Policy Report Reveals Trouble For Georgia School Districts – Part 1
A new report from the Georgia Budget & Policy Institute reveals many of the state’s school districts have overcrowded classrooms and have had to reduce the number of school days… all in order to help balance tight budgets.
This week, WABE takes an in-depth look at the policy report; Survey Says: Trouble for Schools, Cuts in Education Spending Mean Fewer Schools Days and More Crowded Classrooms.
If Georgia is going to grow jobs and stabilize the state’s economy, then cuts to education funding must stop.
That’s the conclusion of the new report from the Georgia Budget & Policy Institute.
Of 180 school districts that were sent a survey, 150 responded.
Taifa Butler, the deputy director of the institute, says many districts are under stress.
“We found two and three school systems report cutting the calendar and that those days range from six days to thirty-six days.”
Class sizes also increased for many of the state’s districts.
Six in ten of the districts reported an increase.

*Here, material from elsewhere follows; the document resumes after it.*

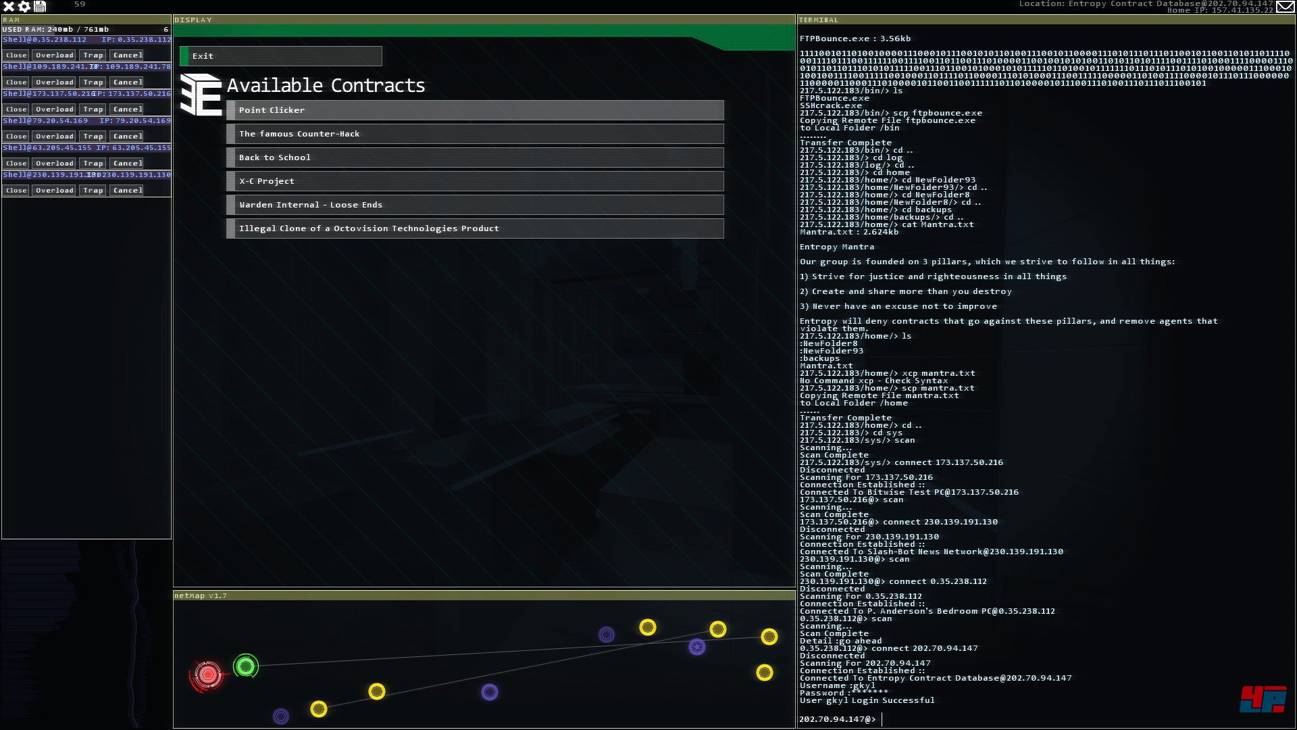Choose the X-C Project contract
Screen dimensions: 1297x730
click(475, 181)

A reduction in school days is just one of the factors that can impact Georgia students, according to Butler.
She says state funds to Georgia school districts have been in decline longer than the country’s most recent recession.
“But over time, since when we’ve done our budget analyses since the implementation of No Child Left Behind, the state and local revenue per pupil spending is down 12 percent.”
Now that the state has mandated common core standards, Butler wonders how districts will meet them with continued cuts.
“As Georgia makes the great ambitious goals about graduating more students on time and elevating the academic rank of our students, we have some serious challenges to meet those goals funding cuts if we continue this course of budget cuts.”
The other key finding revealed the number of Georgia teachers in the classroom fell by more than 85-hundred since the 2008-09 school year.
Taken from the report, Survey Says: Trouble for Schools, Cuts in Education Spending Mean Fewer Schools Days and More Crowded Classrooms
The Damage Done
The Georgia Budget & Policy Institute (GBPI) surveyed Georgia’s 180 school districts on the impact of state funding cuts. The 150 districts that responded educate more than 1.53 million students and represent 92 percent of the students in Georgia public schools.
Key findings from the survey include:
Fewer school days for students: Two in three school districts reported cutting the calendar for the current school year.
Larger classroom sizes: Six in 10 school districts reported an increase in average classroom size from the prior school year.
Fewer classroom teachers: The number of classroom teachers in Georgia decreased by more than 8,500 since the 2008-09 school year, even as the number of students increased.
Pay cuts for teachers: Three in four school districts reported they would reduce teacher workdays resulting in pay cuts.